The Least Successful Potter Imitations

From the story –
In the decade since "Potter" first hit screens, a host of other fantasy movies have tried to copy its formula for success. They were based on very popular books, they featured a plucky young hero (or two or three), and they relied heavily on expensive visual effects. And while some made for passable movies, most never launched the sort of multi-film franchise that made "Potter" such a smash.

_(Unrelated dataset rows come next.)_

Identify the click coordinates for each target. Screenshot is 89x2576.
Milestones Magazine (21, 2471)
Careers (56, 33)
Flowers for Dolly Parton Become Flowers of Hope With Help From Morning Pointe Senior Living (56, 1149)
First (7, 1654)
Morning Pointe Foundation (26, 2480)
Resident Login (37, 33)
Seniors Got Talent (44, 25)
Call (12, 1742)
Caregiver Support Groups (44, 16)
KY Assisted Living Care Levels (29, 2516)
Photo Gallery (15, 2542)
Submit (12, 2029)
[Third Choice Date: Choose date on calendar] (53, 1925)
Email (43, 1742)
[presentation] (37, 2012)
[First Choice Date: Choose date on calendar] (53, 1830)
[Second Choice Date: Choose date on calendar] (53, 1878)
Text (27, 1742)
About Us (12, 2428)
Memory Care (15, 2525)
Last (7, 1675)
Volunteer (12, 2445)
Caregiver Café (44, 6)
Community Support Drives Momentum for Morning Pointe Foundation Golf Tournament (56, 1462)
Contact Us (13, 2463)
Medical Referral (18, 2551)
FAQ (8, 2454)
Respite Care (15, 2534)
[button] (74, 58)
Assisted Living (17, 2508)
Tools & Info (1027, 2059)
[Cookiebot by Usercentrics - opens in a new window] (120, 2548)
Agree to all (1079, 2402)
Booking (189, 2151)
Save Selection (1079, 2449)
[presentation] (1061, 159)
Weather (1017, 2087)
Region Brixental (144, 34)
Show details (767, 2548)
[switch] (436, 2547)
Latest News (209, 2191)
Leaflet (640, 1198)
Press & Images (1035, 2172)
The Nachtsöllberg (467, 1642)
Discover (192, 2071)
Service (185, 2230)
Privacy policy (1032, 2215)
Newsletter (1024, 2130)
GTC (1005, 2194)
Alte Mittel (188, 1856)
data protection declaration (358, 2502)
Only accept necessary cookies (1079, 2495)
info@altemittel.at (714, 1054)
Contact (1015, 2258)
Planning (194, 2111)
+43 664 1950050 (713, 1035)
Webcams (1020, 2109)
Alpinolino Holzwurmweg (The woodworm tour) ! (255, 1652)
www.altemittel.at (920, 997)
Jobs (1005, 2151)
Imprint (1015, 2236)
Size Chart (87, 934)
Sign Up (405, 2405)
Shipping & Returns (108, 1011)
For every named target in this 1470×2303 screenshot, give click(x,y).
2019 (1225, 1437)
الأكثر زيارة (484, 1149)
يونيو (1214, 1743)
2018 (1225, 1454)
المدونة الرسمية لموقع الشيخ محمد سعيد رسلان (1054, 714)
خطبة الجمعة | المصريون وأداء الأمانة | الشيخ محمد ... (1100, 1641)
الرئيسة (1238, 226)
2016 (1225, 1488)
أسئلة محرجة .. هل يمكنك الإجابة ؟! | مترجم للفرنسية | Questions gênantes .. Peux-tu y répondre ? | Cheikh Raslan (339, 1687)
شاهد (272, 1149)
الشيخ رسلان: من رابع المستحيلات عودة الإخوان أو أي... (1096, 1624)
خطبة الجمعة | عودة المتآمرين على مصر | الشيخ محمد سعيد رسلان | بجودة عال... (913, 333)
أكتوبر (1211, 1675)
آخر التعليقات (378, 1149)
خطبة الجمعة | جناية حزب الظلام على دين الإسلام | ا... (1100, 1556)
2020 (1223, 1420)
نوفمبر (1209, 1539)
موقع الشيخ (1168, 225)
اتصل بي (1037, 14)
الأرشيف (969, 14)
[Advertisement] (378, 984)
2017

The eight films listed are Lemony Snicket’s A Series of Unfortunate Events, Eragon, The Golden Compass, The Seeker: The Dark is Rising, City of Ember, Inkheart, The Spiderwick Chronicles, and Percy Jackson and the Olympians: The Lightning Thief.  I have seen all of these movies and own most of them on DVD.  In fact I’d go so far as to say that most of them were pretty good movies.  Sure none of them were fantastic films but only one was borderline terrible (Eragon).  In many cases the problems with these films was that they seemed to be missing that connection to the books that was so strong in the Potter and Lord of the Rings films.  In both cases, it was obvious that those involved in making the films loved the books and wanted to bring them to life in the best way possible.  In the case of these other films, even though (for the most part) the acting was great and, in all cases, the production was fantastic, there didn’t seem to be the passion for the original material (the only exception to this would be The Golden Compass but sadly that film was destined to do poorly, no matter how passionate the producers were or how excellent the movie turned out).  This of course could be a misunderstanding on my part but that is the impression that I got. 

Personally I hope that in the light of the mega success of the final Harry Potter film, the success of the Twilight series, and what I’m sure will be the huge success of The Hobbit, that Hollywood will continue to adapt fantasy literature to the big screen.  These projects can be successful if those who make them are passionate about the book(s) and select the stories that speak to the human spirit.  Fantasy touches that same part of humanity that has been touched and inspired by mythology, folklore, scripture, and our need for the fantastic.  There are countless books out there that speak to this part of our nature and could make wonderful movies…hopefully we’ll see many of them in the near future.